## Material for this exercise
# # # # # # #

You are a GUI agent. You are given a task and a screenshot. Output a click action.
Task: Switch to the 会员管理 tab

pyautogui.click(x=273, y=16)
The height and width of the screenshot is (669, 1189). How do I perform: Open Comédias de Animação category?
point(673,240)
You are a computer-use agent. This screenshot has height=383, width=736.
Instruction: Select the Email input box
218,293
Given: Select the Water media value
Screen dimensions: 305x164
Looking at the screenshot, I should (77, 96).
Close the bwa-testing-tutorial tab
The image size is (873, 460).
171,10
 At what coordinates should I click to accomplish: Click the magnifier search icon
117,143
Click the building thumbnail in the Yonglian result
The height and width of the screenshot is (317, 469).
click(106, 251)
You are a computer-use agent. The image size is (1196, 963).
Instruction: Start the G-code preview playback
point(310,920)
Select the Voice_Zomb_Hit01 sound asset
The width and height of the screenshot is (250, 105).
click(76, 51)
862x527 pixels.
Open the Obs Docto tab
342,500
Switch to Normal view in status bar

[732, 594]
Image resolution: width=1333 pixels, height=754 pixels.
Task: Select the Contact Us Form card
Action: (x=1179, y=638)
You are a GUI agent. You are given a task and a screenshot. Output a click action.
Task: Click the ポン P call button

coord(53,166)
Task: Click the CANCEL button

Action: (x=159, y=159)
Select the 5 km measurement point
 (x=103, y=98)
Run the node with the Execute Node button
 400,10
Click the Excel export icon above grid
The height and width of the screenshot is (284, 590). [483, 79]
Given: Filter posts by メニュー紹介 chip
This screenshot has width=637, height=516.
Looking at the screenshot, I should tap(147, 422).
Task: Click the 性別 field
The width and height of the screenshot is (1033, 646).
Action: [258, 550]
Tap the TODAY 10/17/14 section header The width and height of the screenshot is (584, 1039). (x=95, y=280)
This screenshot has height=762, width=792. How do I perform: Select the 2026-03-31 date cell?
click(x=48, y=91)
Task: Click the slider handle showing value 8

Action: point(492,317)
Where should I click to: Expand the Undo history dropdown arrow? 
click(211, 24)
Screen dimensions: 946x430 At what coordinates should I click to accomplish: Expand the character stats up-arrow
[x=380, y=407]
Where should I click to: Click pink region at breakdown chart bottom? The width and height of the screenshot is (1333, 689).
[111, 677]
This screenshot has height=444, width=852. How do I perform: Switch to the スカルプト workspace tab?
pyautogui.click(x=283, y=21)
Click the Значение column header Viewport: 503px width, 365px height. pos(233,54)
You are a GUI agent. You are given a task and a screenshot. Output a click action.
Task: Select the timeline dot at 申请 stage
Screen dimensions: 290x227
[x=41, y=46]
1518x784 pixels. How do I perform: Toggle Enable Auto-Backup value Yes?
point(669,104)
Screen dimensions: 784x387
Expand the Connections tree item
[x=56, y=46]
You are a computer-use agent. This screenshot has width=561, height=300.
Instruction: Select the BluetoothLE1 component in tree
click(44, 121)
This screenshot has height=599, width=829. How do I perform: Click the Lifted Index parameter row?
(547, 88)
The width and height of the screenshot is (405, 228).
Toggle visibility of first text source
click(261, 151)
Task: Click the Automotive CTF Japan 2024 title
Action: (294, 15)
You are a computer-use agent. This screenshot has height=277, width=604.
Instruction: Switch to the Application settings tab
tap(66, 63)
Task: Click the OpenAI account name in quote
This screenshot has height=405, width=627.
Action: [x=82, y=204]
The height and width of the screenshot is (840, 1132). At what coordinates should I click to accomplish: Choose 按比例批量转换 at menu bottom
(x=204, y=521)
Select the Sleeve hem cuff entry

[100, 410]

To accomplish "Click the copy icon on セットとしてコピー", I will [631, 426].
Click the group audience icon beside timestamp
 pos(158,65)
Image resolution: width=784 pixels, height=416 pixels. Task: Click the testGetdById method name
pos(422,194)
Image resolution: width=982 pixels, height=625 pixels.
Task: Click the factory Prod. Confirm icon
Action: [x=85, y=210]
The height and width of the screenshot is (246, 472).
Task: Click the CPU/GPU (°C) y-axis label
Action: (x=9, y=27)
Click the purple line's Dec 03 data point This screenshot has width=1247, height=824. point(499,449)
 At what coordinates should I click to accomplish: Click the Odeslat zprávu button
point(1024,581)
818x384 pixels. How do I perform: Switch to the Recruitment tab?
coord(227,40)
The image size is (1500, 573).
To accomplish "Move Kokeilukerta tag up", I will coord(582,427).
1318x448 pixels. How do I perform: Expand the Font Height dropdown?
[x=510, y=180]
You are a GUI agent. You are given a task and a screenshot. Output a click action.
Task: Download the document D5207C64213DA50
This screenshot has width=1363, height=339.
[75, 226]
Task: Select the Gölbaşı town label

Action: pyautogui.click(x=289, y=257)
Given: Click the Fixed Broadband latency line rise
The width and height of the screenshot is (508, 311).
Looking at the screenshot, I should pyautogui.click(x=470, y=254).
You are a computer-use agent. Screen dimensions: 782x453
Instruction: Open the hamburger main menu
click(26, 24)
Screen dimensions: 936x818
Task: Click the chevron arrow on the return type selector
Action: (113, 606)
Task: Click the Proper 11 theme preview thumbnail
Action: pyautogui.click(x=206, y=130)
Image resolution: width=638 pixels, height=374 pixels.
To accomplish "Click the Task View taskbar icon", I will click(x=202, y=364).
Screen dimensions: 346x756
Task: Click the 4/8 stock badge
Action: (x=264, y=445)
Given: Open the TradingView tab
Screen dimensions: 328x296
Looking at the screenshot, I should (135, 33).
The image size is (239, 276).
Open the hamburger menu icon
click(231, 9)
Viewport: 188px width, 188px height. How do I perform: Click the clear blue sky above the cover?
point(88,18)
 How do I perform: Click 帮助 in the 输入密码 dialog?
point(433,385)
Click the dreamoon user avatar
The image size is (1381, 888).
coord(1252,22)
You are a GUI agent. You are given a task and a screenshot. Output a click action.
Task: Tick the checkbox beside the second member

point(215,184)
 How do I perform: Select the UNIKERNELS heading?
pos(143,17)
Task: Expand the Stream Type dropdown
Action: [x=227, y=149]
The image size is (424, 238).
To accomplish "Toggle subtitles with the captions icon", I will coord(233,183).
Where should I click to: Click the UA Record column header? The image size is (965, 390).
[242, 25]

# # # # # # #

## Assigned task
Work out how many lines in the records contain the word "computer", and give that number by itself.

## Task result
5